**Problem statement**. Exact copy, pictures excluded: write out every line below.

-----

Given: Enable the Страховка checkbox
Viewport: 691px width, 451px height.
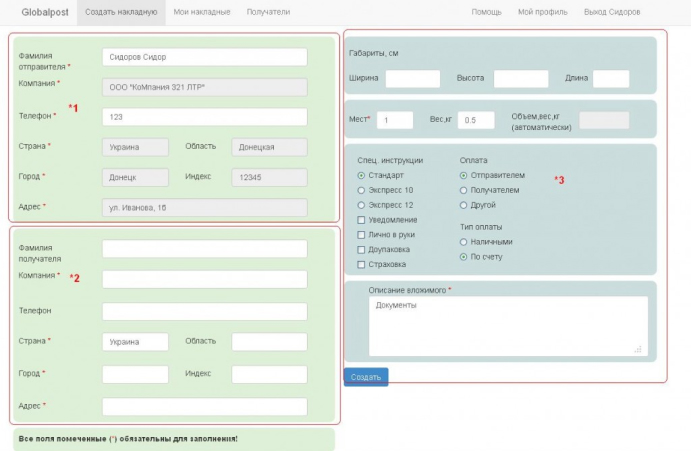Looking at the screenshot, I should point(361,264).
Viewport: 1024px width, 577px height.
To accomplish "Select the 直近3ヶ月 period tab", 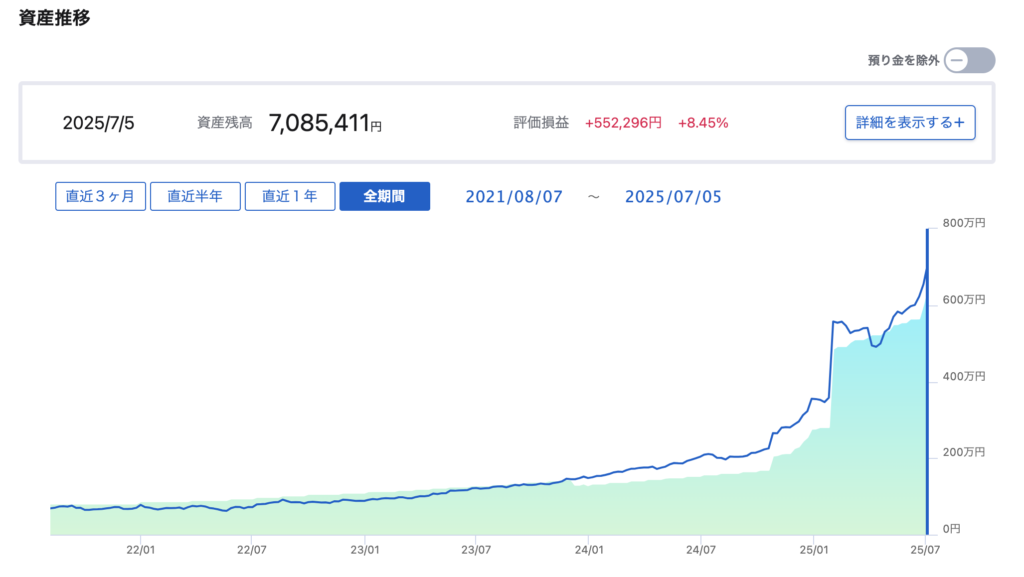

-----

**Written reply**.
Given: Enable the Страховка checkbox
Viewport: 691px width, 451px height.
Looking at the screenshot, I should point(361,264).
Viewport: 1024px width, 577px height.
To accomplish "Select the 直近3ヶ月 period tab", 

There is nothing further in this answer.